From Madrid, to Moscow, to Paris and to Tokyo, the primitive appearance of the Beests elicits an emotional response as they seem to slowly inhale and exhale. As we hear them breathe, their skeletons begin to teeter, stroll, lumber, then rest, only to begin again. Undulating sails use each kinetic wave to store energy inside their stomachs of recycled lemonade bottles.

The Peabody Essex Museum offers visitors the first major American exhibition of the Beests and gives them the opportunity to watch them move with un-choreographed agility; like animated bones of an extinct, now newly imagined reptile.

Inside the PEM, Jansen’s latest, never-before-seen 42-foot-long Animaris Umerus Segundus is pneumatically powered. Sensors in its “simple brain” help the Beest, which appears to be part-velociraptor, part sail-clothed stegosaurus, store wind energy and use sweat glands to remove beach sand from its joints. The enormous Beest breathes, moves towards you, then walks away.

This summer more than 14,000 people visited smaller Strandbeests as they popped up for a stroll around Crane’s Beach, Boston’s City Hall Plaza, the Rose Kennedy Green Way, and the campus of MIT. The museum says these “Dream Machines” “blur the lines between art, science and storytelling.”

A Silver haired, soft spoken artist, Jansen has a degree in physics from the University of Delft and designs new Strandbeest each summer from his workshop in the Netherlands. He beams as he explains how his art is universally accessible. He has found that children and adults around the world experience each marvel of his engineering and seem to “get it” instantly. In fact, his collection of creatures requires no academic interpretation, needs no explanation from an art historian, and no docent is required to explain the “animal.”  Each unique dream machine speaks for itself; organically and visually.

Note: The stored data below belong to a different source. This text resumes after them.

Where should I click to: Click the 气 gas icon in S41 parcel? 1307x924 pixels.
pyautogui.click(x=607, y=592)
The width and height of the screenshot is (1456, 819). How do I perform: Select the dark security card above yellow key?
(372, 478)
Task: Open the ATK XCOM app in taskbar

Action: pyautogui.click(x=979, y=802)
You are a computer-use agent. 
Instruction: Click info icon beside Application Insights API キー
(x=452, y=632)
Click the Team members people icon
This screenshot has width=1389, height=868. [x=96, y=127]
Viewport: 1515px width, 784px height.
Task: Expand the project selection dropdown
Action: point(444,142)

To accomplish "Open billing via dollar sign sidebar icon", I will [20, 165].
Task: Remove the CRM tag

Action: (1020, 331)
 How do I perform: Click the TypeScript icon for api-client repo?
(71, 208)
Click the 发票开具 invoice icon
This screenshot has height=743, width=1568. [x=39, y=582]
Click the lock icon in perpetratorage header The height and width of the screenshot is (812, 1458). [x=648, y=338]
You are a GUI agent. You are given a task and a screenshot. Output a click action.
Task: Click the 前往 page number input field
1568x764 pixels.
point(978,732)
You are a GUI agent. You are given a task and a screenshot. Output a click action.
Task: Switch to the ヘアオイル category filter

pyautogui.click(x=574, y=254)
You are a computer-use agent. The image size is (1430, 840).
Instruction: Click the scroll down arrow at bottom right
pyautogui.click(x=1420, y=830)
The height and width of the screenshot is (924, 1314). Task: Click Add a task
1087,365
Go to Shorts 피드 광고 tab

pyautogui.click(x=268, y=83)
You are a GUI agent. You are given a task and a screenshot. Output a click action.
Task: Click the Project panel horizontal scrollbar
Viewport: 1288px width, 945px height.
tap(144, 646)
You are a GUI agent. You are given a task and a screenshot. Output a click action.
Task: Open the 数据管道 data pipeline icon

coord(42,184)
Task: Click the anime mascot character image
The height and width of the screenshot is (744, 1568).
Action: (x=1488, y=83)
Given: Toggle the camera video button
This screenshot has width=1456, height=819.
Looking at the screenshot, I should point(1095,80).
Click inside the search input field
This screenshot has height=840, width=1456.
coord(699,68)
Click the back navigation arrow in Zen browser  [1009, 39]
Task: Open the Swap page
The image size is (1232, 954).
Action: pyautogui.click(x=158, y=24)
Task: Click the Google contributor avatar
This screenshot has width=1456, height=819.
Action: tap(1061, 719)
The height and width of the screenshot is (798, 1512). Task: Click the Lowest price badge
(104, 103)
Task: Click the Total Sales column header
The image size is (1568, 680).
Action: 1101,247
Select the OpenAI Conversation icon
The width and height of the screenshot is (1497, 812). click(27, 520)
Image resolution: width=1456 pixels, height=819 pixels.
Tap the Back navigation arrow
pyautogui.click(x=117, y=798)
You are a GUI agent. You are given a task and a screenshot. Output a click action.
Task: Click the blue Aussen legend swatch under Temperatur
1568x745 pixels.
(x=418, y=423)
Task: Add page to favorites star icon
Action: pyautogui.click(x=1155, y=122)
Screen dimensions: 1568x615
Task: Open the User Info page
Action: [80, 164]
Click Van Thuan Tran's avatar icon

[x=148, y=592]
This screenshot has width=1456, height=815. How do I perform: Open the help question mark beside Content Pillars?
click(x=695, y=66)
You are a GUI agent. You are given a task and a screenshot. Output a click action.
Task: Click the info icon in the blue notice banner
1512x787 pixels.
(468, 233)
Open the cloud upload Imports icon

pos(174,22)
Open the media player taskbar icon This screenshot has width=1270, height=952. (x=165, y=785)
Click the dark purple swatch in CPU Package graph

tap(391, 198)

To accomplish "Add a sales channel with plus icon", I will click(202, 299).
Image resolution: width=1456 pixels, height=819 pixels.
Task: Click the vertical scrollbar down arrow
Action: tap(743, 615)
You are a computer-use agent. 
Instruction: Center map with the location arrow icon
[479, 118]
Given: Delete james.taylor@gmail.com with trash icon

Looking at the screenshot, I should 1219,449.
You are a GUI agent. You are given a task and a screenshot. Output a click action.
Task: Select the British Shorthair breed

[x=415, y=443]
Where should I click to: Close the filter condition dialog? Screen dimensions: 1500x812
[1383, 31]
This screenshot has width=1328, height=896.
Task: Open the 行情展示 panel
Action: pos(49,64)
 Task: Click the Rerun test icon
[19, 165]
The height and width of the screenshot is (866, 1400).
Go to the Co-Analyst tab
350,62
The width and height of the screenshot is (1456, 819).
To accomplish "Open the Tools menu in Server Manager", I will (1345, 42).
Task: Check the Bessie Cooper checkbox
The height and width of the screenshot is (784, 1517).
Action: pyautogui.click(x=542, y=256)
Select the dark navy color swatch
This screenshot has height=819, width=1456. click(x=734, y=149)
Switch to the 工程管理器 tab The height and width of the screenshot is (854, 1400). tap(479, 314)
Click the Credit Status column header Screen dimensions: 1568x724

Four years ago, Jansen released the algorithmic sequencing or physiology of the Strandbeest via the Internet, hoping ever-evolving herds of Beests will live on years after he passes away. For him, these inanimate forms have the power to mesmerize, inspire empathy and captivate the world with their engineered artificial intelligence. He anticipates practical uses for them to evolve with the art form.

By design, the Strandbeest gallery inside the PEM is interactive with a cool hands-on vibe. Tables are set up with “Beest bones” of PVC piping. Visitors are welcome to pump air pistons and crank zip-tied mechanical joints, teaching without teaching the physics of how the Beests fit together from the inside out.  Videos of Jansen explaining his artistic process are strategically placed in the space that looks both ancient and futuristic.  Kids of all ages are welcome to walk two full-scale Strandbeests around the exhibition to feel for themselves the magic that transforms ordinary tubing into extraordinary vehicles of imagination.

Trevor Smith, curator of PEM’s “Present Tense” collection, explains the Strandbeest as classical Greek muses with a modern day twist. They embody joyful, playful, creative embers that flicker inside all of us. He sees the message of the Beest as one that can flame the passions of inspiration, not only within artistic geniuses but anyone that dares to feel the stirrings of their own dreams.

Twenty years ago, Jansen allowed himself a year to explore his creative energy. During his 18-hour work days he felt inspired, disappointed, exhilarated and fatigued as he tinkered with tubes hoping they would turn into something larger than life. The “Dream Machines” he had envisioned were to help fill sand bags to protect coastal areas of the Netherlands from raising tides.  What evolved through vision and perseverance was a lifetime of “imagineering” that inspires hundreds of thousands of people to wonder what other mysteries may be zip-tied within the anatomy of those bones.

Jansen and the PEM invite you to explore these curious creatures of creativity inside their state of the art gallery and “Release your inner Strandbeest” before they continue their trek across America next year to Chicago and San Francisco.

Peabody Essex Museum: East India Square 161 Essex Street Salem, Massachusetts

Open Tuesday – Sunday and holiday Mondays 10-5

The Standbeests will live at the PEM until Jan. 3, 2016

Diane Kilgore is a Boston-area blogger.